[ASSIGNMENT]
Please set down, with no changes, every line of the material below from the one containing "Task: Click the bookmark" through the end. Skip the pictures.

[DATASET EXCERPTS]
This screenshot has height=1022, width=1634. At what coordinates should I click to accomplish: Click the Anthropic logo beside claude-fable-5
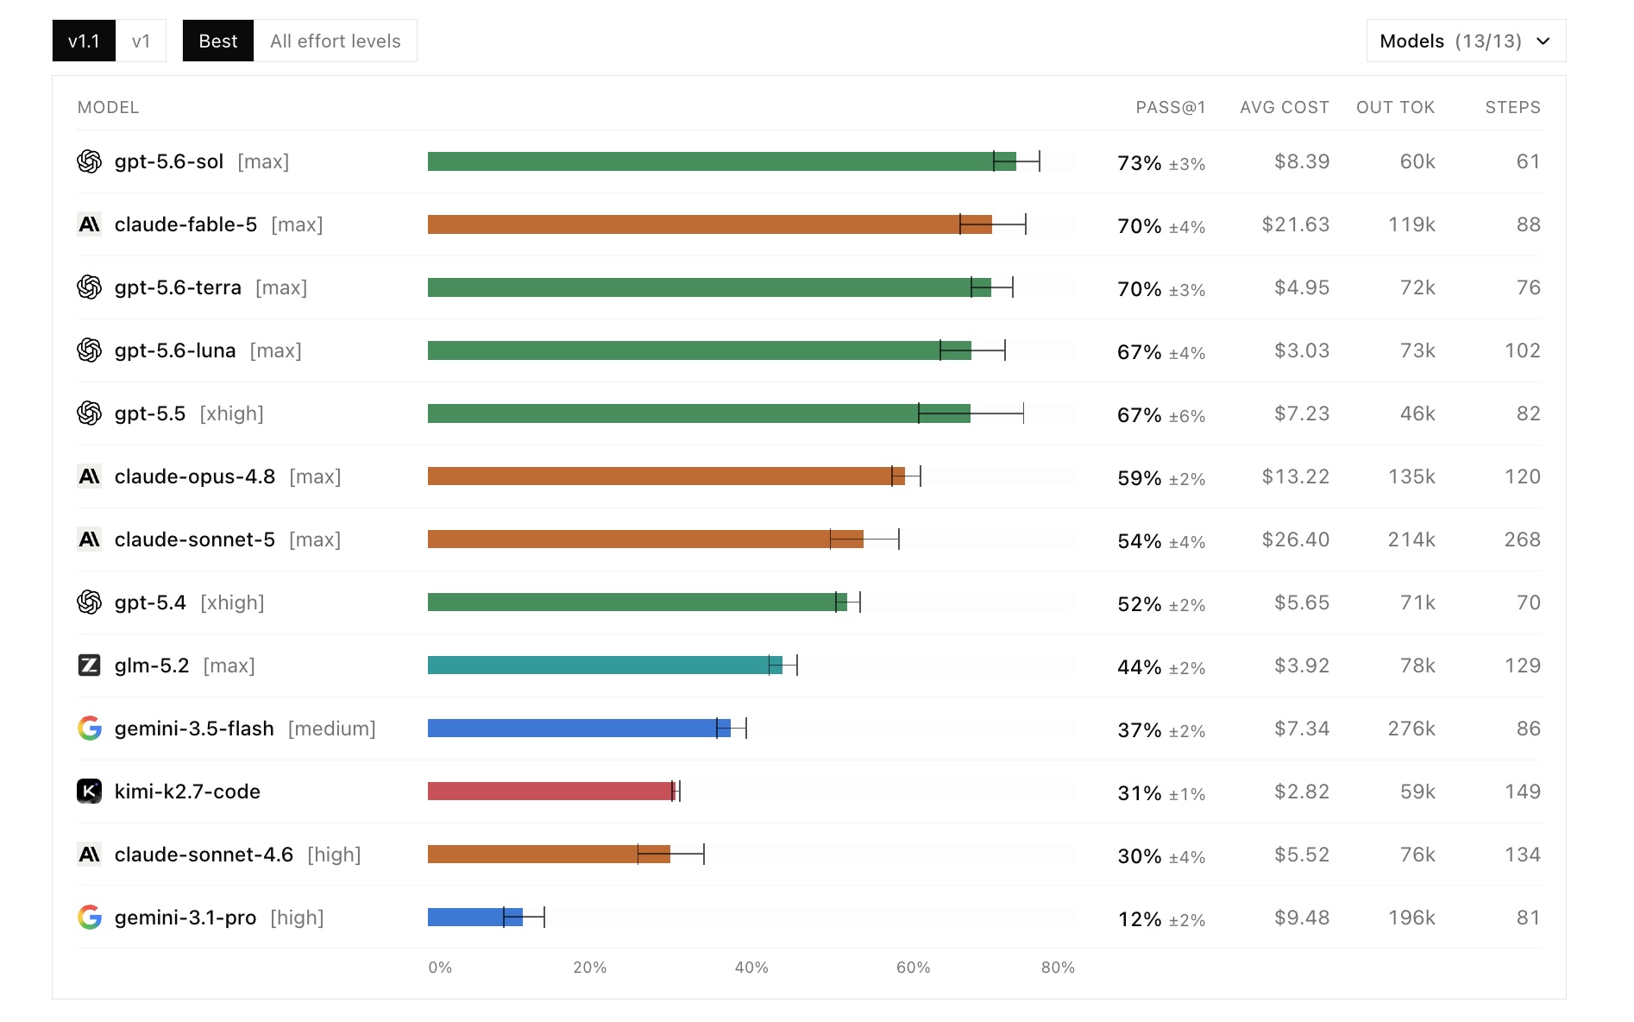pos(89,224)
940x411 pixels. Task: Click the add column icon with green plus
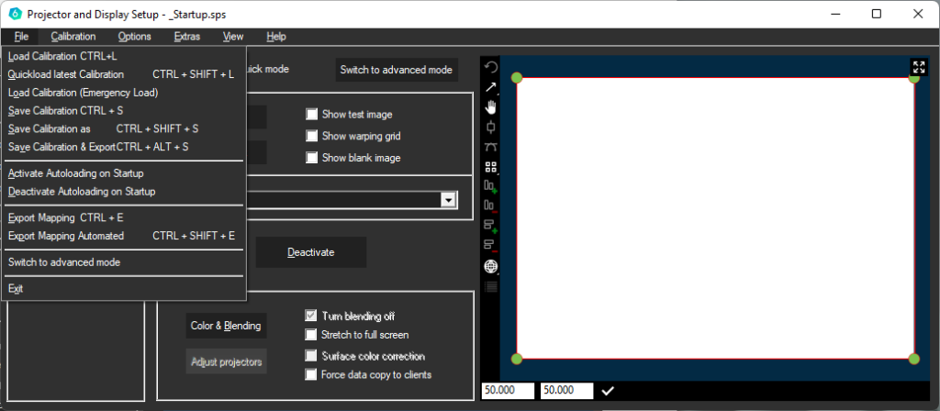pos(491,186)
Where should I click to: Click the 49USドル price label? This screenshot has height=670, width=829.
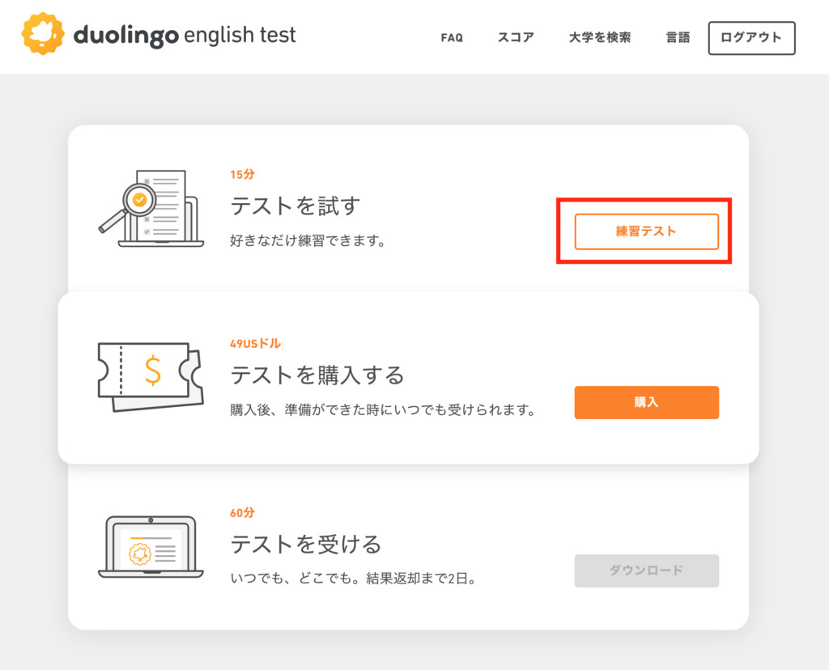[255, 343]
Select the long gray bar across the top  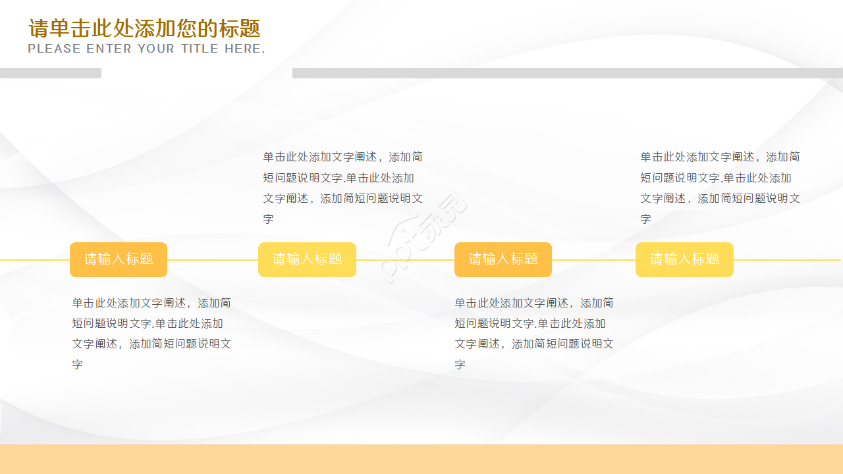[x=566, y=73]
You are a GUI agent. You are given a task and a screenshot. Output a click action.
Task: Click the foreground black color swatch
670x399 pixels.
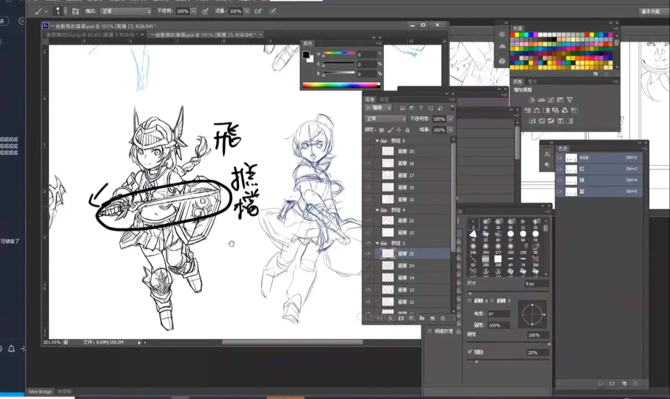coord(306,55)
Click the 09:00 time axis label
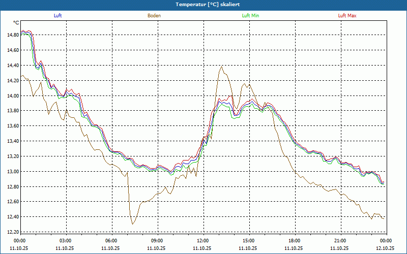Screen dimensions: 407x254 tap(157, 241)
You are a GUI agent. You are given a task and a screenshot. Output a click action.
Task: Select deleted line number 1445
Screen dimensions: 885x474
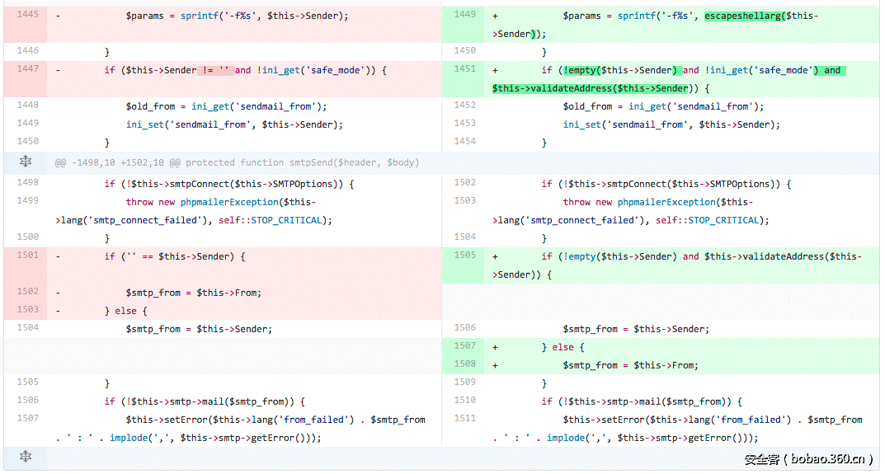coord(28,15)
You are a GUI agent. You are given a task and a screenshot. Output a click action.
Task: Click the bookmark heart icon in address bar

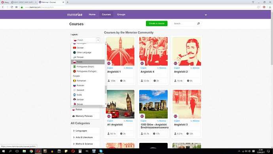[x=258, y=7]
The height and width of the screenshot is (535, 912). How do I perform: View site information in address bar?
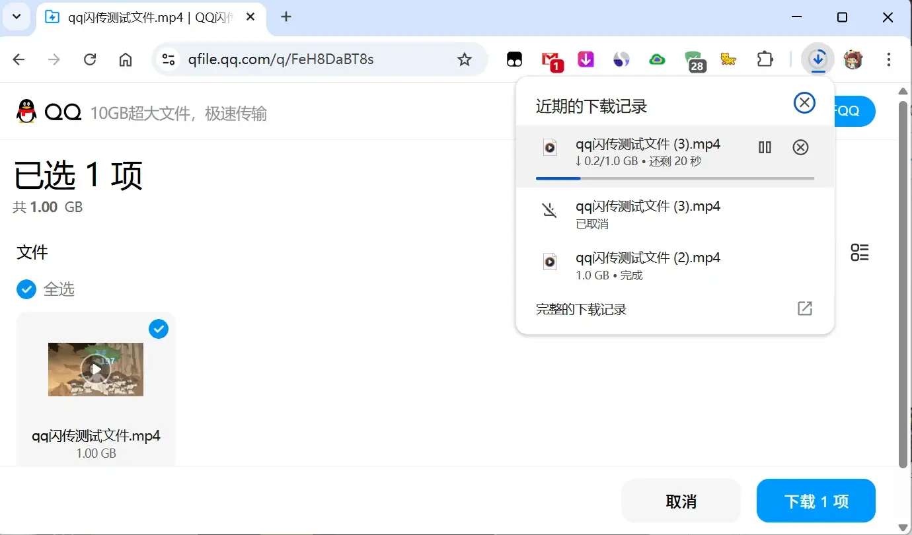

[RESPONSE AREA]
Task: Click the bookmark heart icon in address bar

[x=258, y=7]
The height and width of the screenshot is (535, 912). How do I perform: View site information in address bar?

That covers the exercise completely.